Data listing

***

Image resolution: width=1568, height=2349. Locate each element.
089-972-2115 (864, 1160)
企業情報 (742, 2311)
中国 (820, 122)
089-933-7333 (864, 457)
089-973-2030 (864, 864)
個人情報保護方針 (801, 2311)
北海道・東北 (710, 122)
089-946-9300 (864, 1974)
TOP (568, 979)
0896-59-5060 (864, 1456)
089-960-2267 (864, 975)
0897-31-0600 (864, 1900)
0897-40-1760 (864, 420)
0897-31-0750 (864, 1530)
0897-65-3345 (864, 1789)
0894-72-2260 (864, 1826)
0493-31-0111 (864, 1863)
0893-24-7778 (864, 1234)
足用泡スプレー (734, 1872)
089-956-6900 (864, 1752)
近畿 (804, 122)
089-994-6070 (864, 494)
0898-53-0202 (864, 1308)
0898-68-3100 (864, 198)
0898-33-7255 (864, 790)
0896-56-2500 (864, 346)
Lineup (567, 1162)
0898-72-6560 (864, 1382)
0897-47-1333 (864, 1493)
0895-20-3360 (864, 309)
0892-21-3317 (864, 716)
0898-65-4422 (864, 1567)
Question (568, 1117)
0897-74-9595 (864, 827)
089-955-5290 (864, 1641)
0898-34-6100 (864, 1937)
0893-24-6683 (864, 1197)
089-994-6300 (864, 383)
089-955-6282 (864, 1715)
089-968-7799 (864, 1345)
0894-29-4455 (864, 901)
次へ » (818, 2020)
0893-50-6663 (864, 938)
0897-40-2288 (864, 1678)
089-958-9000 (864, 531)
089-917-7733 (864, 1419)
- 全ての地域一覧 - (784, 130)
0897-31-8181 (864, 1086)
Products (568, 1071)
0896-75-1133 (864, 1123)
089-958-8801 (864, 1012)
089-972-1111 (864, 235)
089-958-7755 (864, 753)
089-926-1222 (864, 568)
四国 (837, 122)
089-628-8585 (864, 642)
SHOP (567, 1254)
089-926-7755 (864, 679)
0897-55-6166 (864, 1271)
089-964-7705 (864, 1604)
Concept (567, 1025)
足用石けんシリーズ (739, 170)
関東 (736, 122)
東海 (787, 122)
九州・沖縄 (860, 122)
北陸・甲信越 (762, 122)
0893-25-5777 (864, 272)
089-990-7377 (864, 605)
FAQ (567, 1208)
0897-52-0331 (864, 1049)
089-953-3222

***

About this task
Retype the entries above exactly, but only from the line containing "0898-68-3100 (864, 198)" through the line containing "0897-74-9595 (864, 827)", both included.

Solution to the exercise
0898-68-3100 (864, 198)
0898-33-7255 (864, 790)
0896-56-2500 (864, 346)
Lineup (567, 1162)
0898-72-6560 (864, 1382)
0897-47-1333 (864, 1493)
0895-20-3360 (864, 309)
0892-21-3317 (864, 716)
0898-65-4422 (864, 1567)
Question (568, 1117)
0897-74-9595 (864, 827)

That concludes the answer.